_AIM_.
Rewrite the part of the records running from the start through the line containing "[x=594, y=298]", switching "Instruction" to "Command" and leaving everything else unchanged.

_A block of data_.
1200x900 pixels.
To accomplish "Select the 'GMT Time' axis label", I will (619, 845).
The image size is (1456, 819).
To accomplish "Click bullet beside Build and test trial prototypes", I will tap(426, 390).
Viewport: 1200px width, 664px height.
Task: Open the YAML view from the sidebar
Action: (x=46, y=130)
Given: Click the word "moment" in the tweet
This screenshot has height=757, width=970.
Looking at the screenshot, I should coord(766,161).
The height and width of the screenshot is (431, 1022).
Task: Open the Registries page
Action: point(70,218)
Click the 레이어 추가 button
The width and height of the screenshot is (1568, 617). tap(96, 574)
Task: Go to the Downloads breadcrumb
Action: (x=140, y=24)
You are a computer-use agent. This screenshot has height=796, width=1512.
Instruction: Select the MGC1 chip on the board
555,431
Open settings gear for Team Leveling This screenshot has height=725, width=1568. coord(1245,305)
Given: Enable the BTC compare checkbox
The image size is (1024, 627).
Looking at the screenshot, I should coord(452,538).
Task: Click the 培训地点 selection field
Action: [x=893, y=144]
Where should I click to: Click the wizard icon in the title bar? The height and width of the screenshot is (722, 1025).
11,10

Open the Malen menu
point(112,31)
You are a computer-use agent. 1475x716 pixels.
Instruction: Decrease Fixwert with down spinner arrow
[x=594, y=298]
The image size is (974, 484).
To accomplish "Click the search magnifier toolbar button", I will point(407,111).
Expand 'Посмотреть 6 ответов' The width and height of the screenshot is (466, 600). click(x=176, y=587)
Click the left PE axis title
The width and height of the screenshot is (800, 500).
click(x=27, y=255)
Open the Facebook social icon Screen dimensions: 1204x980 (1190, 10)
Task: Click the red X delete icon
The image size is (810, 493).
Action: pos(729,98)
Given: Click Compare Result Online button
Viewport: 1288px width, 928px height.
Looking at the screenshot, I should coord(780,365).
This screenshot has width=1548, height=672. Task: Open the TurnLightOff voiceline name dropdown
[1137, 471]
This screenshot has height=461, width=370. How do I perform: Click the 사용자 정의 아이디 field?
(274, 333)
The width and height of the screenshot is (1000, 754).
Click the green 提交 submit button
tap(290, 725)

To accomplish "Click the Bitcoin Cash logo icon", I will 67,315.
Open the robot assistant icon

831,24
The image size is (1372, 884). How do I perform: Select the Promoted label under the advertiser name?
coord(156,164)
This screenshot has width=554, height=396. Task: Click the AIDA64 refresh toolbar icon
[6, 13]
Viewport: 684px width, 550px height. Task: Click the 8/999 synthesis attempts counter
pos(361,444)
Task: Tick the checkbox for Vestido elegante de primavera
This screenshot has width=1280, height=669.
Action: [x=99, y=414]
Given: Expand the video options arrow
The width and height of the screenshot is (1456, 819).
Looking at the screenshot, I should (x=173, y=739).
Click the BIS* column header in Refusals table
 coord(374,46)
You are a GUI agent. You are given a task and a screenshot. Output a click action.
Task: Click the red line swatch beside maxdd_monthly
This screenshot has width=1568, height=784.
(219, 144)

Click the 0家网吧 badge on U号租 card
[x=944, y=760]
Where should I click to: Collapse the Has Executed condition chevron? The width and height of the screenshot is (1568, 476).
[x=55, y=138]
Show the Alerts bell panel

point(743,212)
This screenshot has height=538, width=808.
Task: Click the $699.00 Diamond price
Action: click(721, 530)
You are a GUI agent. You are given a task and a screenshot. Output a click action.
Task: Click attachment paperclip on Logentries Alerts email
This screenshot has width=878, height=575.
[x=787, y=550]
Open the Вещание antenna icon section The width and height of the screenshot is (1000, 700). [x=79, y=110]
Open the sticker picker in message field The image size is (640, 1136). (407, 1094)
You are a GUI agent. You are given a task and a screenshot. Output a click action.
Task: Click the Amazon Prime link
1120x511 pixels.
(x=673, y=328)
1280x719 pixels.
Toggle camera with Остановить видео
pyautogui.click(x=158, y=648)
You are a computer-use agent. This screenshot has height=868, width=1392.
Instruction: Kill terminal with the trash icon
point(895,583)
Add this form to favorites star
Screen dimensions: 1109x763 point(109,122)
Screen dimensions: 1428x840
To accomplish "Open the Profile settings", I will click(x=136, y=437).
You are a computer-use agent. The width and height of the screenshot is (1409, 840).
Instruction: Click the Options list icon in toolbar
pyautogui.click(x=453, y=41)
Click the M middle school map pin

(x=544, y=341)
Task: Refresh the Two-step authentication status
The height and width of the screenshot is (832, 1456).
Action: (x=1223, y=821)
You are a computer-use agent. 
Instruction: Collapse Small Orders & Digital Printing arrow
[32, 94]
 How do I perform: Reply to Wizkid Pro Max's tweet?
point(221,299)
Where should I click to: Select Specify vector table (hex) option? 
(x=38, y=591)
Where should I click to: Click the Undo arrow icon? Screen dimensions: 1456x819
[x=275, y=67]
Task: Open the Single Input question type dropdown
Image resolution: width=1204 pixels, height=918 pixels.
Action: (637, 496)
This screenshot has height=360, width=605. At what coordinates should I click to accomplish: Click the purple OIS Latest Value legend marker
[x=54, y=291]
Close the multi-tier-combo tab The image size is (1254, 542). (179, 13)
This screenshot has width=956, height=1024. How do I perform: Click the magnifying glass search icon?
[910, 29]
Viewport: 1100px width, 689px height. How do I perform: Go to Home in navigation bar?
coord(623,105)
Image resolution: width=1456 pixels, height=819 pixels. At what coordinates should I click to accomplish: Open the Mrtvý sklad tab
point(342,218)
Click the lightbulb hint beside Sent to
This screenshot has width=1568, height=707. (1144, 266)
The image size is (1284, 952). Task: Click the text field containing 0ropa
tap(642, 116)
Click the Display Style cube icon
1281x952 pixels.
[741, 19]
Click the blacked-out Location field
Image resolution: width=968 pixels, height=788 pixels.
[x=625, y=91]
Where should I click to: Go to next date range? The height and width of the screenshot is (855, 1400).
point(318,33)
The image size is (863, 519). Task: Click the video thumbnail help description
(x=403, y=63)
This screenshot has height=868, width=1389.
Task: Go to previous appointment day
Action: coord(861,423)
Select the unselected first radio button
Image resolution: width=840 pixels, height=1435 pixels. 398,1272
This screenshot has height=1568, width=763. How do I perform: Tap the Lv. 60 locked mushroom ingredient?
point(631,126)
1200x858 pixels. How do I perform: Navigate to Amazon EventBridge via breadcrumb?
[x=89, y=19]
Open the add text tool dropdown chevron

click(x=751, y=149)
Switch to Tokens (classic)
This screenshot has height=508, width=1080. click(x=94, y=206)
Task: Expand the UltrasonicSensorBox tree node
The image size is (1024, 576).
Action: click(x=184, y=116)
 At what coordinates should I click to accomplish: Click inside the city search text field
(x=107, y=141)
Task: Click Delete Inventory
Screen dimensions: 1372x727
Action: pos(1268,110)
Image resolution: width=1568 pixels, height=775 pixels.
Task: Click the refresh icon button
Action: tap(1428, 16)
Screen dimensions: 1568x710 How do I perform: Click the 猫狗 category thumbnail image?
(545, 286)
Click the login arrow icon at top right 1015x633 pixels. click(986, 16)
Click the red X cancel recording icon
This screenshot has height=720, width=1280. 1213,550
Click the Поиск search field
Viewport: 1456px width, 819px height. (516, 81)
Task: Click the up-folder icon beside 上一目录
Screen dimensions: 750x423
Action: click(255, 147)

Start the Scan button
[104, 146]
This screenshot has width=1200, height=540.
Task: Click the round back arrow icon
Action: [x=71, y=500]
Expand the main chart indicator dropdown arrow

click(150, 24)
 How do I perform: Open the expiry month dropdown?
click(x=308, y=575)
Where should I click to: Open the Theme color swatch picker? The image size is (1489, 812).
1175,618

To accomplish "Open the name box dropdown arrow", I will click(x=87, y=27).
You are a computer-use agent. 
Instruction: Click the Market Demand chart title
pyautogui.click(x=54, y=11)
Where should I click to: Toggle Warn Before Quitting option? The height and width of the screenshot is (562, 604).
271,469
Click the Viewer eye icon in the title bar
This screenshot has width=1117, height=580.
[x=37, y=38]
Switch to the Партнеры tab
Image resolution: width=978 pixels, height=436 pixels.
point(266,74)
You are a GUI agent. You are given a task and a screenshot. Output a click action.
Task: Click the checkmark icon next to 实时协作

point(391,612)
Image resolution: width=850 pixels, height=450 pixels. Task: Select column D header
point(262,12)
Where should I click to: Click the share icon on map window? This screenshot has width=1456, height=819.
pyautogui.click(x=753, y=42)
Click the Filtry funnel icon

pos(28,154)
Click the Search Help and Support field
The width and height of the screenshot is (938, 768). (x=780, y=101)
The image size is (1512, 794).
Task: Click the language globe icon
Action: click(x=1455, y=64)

_EXERCISE RESPONSE_.
1200x900 pixels.
To accomplish "Select the 'GMT Time' axis label", I will (619, 845).
The image size is (1456, 819).
To accomplish "Click bullet beside Build and test trial prototypes", I will tap(426, 390).
Viewport: 1200px width, 664px height.
Task: Open the YAML view from the sidebar
Action: (x=46, y=130)
Given: Click the word "moment" in the tweet
This screenshot has height=757, width=970.
Looking at the screenshot, I should coord(766,161).
The height and width of the screenshot is (431, 1022).
Task: Open the Registries page
Action: point(70,218)
Click the 레이어 추가 button
The width and height of the screenshot is (1568, 617). tap(96, 574)
Task: Go to the Downloads breadcrumb
Action: (x=140, y=24)
You are a computer-use agent. This screenshot has height=796, width=1512.
Command: Select the MGC1 chip on the board
555,431
Open settings gear for Team Leveling This screenshot has height=725, width=1568. coord(1245,305)
Given: Enable the BTC compare checkbox
The image size is (1024, 627).
Looking at the screenshot, I should coord(452,538).
Task: Click the 培训地点 selection field
Action: [x=893, y=144]
Where should I click to: Click the wizard icon in the title bar? The height and width of the screenshot is (722, 1025).
11,10

Open the Malen menu
point(112,31)
You are a computer-use agent. 1475x716 pixels.
Command: Decrease Fixwert with down spinner arrow
[x=594, y=298]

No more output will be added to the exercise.